Vibe coding vs agentic coding : le guide de décision pour le fondateur non technique

Vibe coding vs agentic coding : le guide de décision pour le fondateur non technique

Un fondateur avec qui nous travaillons, ancien associé en private equity et désormais CEO d’un SaaS vertical pour cliniques, a ouvert un Loom le mois dernier avec la phrase « j’ai vibe codé ça ce week-end, vous pouvez le terminer ? ». Le Loom montrait un flux de réservation qui marchait, un générateur de factures qui marchait, et le début d’un vrai produit. Il montrait aussi trois versions du même schéma de base de données dans trois fichiers différents, deux implémentations d’auth qui se concurrençaient, et un dossier nommé final_v3_actually_final contenant une app React entière qu’il avait oublié avoir commencée.

Vibe coding l’a mené à une démo en deux jours. Agentic coding l’aurait mené à un produit. Il a utilisé le bon outil pour la mauvaise étape, et la facture du nettoyage a été huit semaines de notre équipe.

C’est l’article sur vibe coding vs agentic coding pour les fondateurs non techniques. Les deux sont réels. Les deux fonctionnent. Le choix entre les deux est une décision d’étape, pas un débat de méthodologie, et se tromper est devenu l’une des erreurs les plus coûteuses qu’un fondateur peut commettre dans sa première année.

Ce qu’est le vibe coding, en pratique

Le vibe coding est le terme qu’Andrej Karpathy a popularisé début 2025 pour décrire une façon spécifique d’écrire du logiciel avec un LLM. Vous décrivez en langage naturel ce que vous voulez, vous acceptez le code que le modèle produit, vous l’exécutez, et quand ça casse vous décrivez le bug au modèle et acceptez le correctif. Vous ne lisez pas le code attentivement. Vous « vous laissez aller aux vibes », pour reprendre sa phrase, et vous jugez le résultat à la question « est-ce que l’écran fait ce que je voulais ».
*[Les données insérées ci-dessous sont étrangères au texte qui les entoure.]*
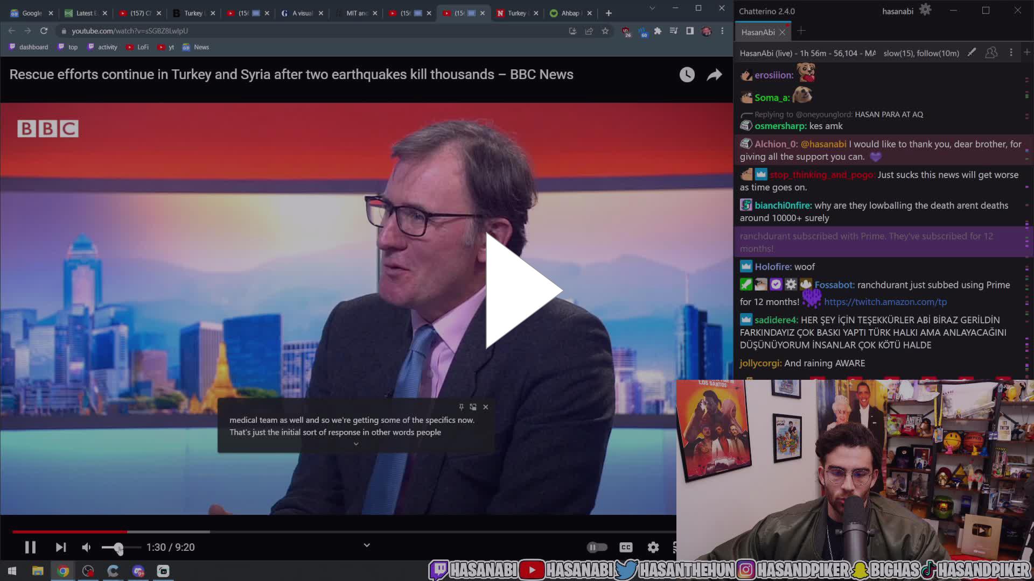Toggle closed captions CC button
The image size is (1034, 581).
pyautogui.click(x=626, y=547)
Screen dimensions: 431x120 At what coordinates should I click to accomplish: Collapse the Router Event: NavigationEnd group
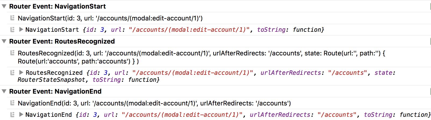point(4,91)
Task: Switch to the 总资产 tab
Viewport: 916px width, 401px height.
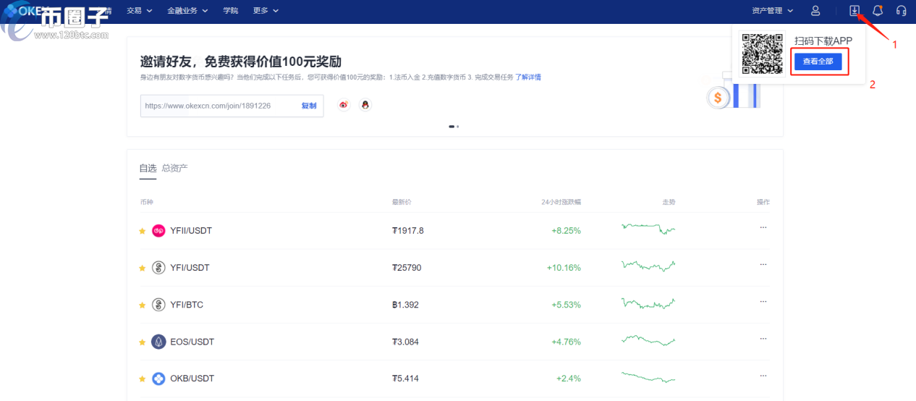Action: [x=174, y=168]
La sortie du vibe coding est un artefact qui marche. Le coût est que vous ne savez pas ce qu’il y a dedans. Le modèle a choisi la structure, le modèle a choisi les bibliothèques, le modèle a choisi le pattern d’auth, et vous êtes le product owner d’un code que vous ne pouvez pas lire.
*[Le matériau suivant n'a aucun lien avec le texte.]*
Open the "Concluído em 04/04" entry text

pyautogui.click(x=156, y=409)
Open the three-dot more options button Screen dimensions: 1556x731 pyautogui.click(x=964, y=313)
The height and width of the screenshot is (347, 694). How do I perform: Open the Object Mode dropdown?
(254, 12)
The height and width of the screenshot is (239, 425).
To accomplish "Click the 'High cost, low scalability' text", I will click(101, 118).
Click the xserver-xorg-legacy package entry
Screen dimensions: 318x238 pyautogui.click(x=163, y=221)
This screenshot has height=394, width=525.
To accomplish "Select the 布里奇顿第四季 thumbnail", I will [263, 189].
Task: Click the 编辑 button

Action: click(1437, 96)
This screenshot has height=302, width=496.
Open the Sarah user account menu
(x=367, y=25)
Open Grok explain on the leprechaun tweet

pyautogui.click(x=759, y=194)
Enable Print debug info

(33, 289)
Pour un prototype de week-end, c’est très bien. Pour une démo cliquable qui teste une hypothèse avec cinq clients, c’est plus que très bien. Pour quoi que ce soit qui doit continuer à tourner pendant que des clients en dépendent, c’est un instrument de dette.

Ce qu’est l’agentic coding, en pratique

L’agentic coding, c’est ce qui se passe quand les mêmes LLMs sont enveloppés dans une boucle de planification, une boucle d’usage d’outils et une boucle de feedback, puis pointés vers une vraie codebase soumise à de vraies pratiques d’ingénierie. L’agent lit le code existant, planifie les changements, écrit des tests, les exécute et itère jusqu’à ce que le travail soit prouvé. Un ingénieur senior relit et merge.
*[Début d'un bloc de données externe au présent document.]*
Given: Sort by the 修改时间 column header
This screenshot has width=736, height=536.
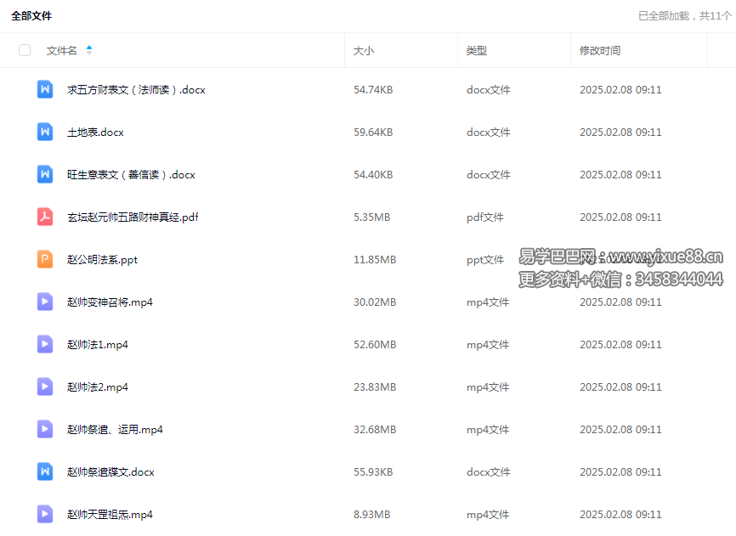Looking at the screenshot, I should point(600,50).
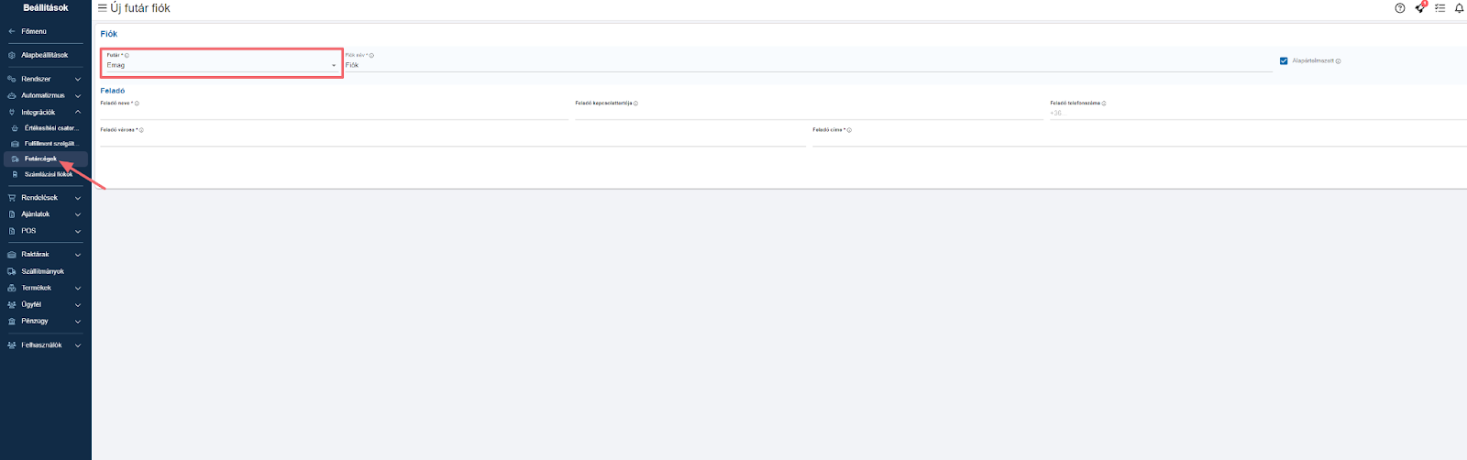Click the info icon beside Feladó telefonszáma
Viewport: 1467px width, 460px height.
[1104, 104]
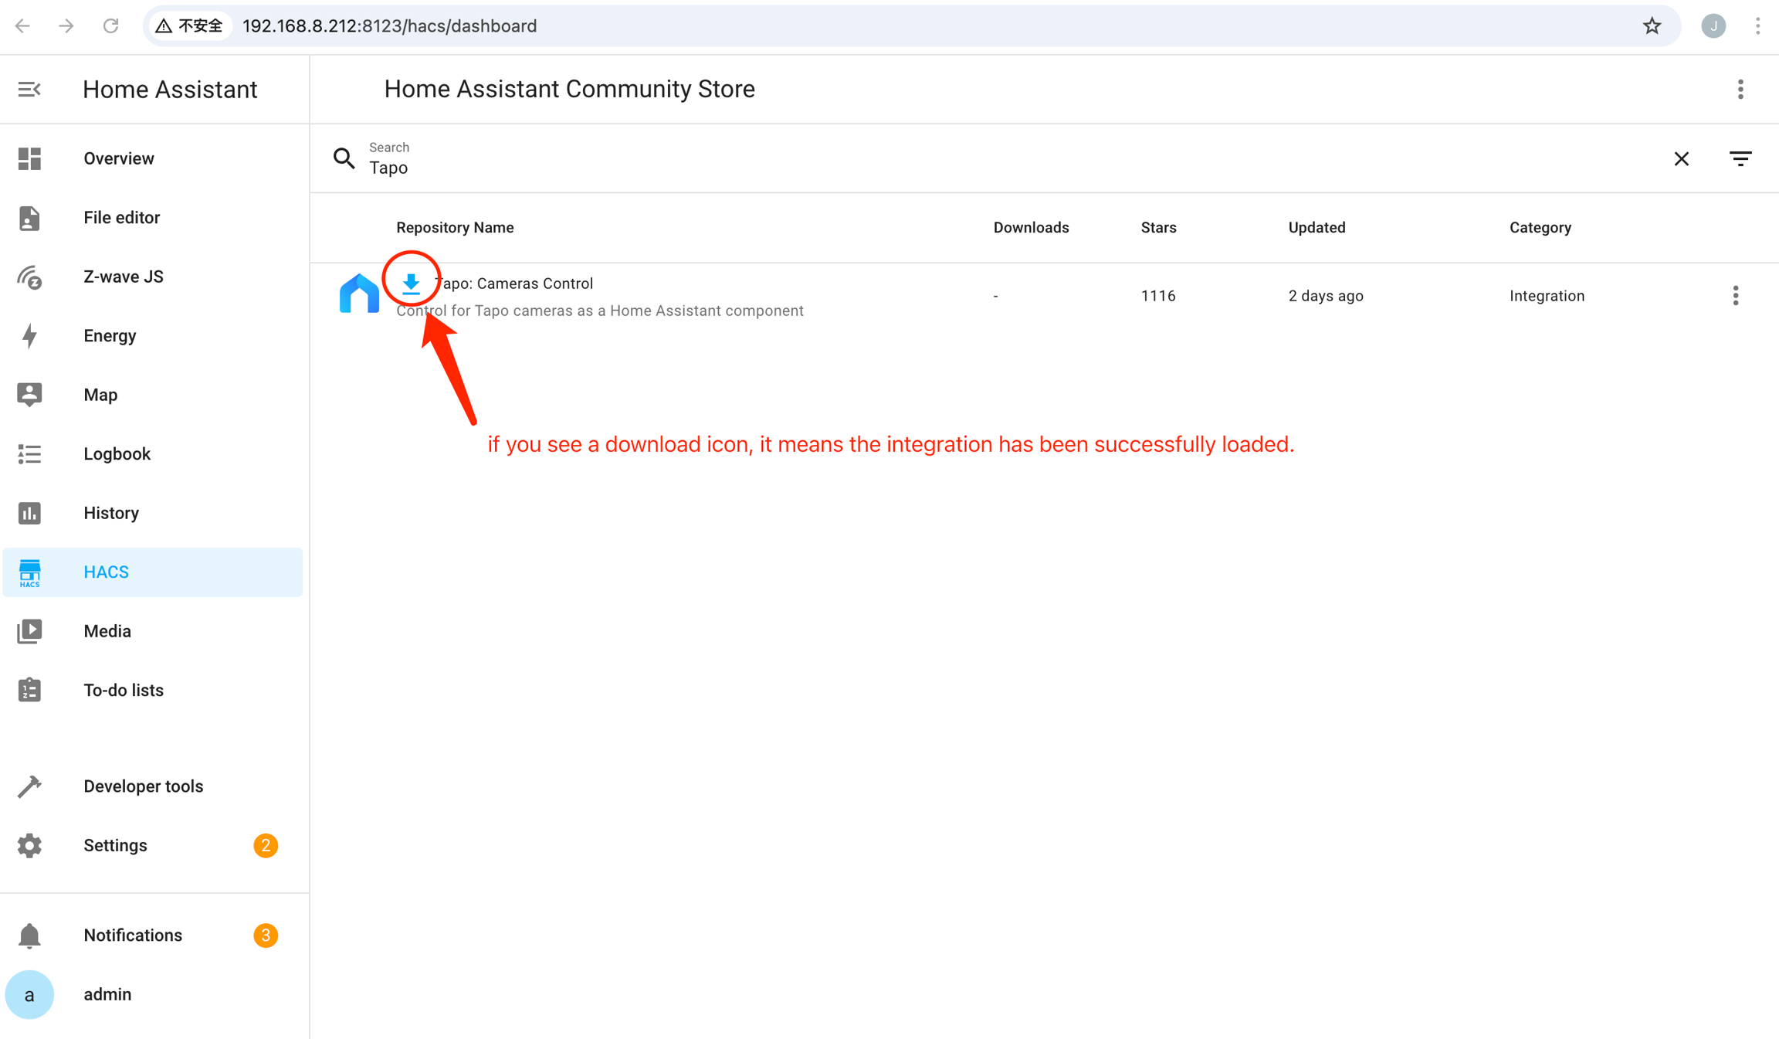The image size is (1779, 1039).
Task: Open the admin user profile
Action: coord(107,995)
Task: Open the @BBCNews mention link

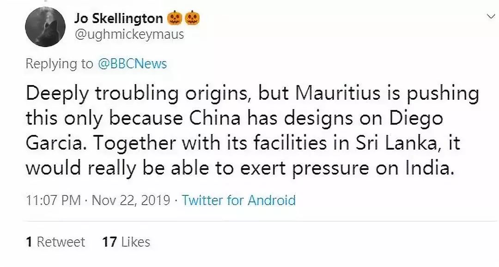Action: click(134, 63)
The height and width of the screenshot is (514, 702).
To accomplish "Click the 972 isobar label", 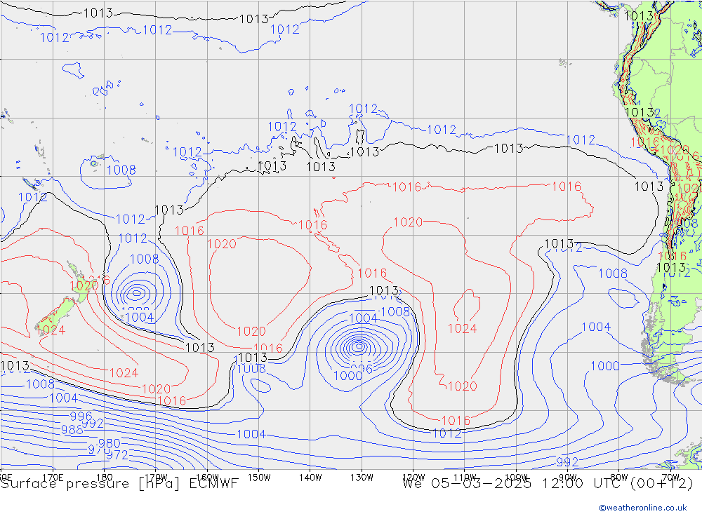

La sortie de l’agentic coding est du logiciel publié. Le modèle a tapé, mais les décisions d’ingénierie (quoi construire, où le mettre, comment le tester, comment il échoue en sécurité) sont prises par une personne qui en répond. La codebase a une forme. Le nouveau travail s’inscrit dans cette forme. Quand quelque chose casse, quelqu’un peut trouver la cause sans avoir à appeler Karpathy.

Si le vibe coding est un croquis, l’agentic coding est un plan. Les deux laissent des lignes sur le papier. Seul l’un des deux est quelque chose que vous pouvez confier à un constructeur.

Vibe coding et agentic coding, est-ce la même chose ?

Non, et la confusion entre les deux est ce qui fait que le mauvais outil continue d’être choisi en Series A.

La confusion se comprend. Les deux impliquent une personne qui tape dans une boîte de chat et une IA qui produit du code. L’action mécanique est identique. La différence est ce qui se passe autour de la sortie de l’IA.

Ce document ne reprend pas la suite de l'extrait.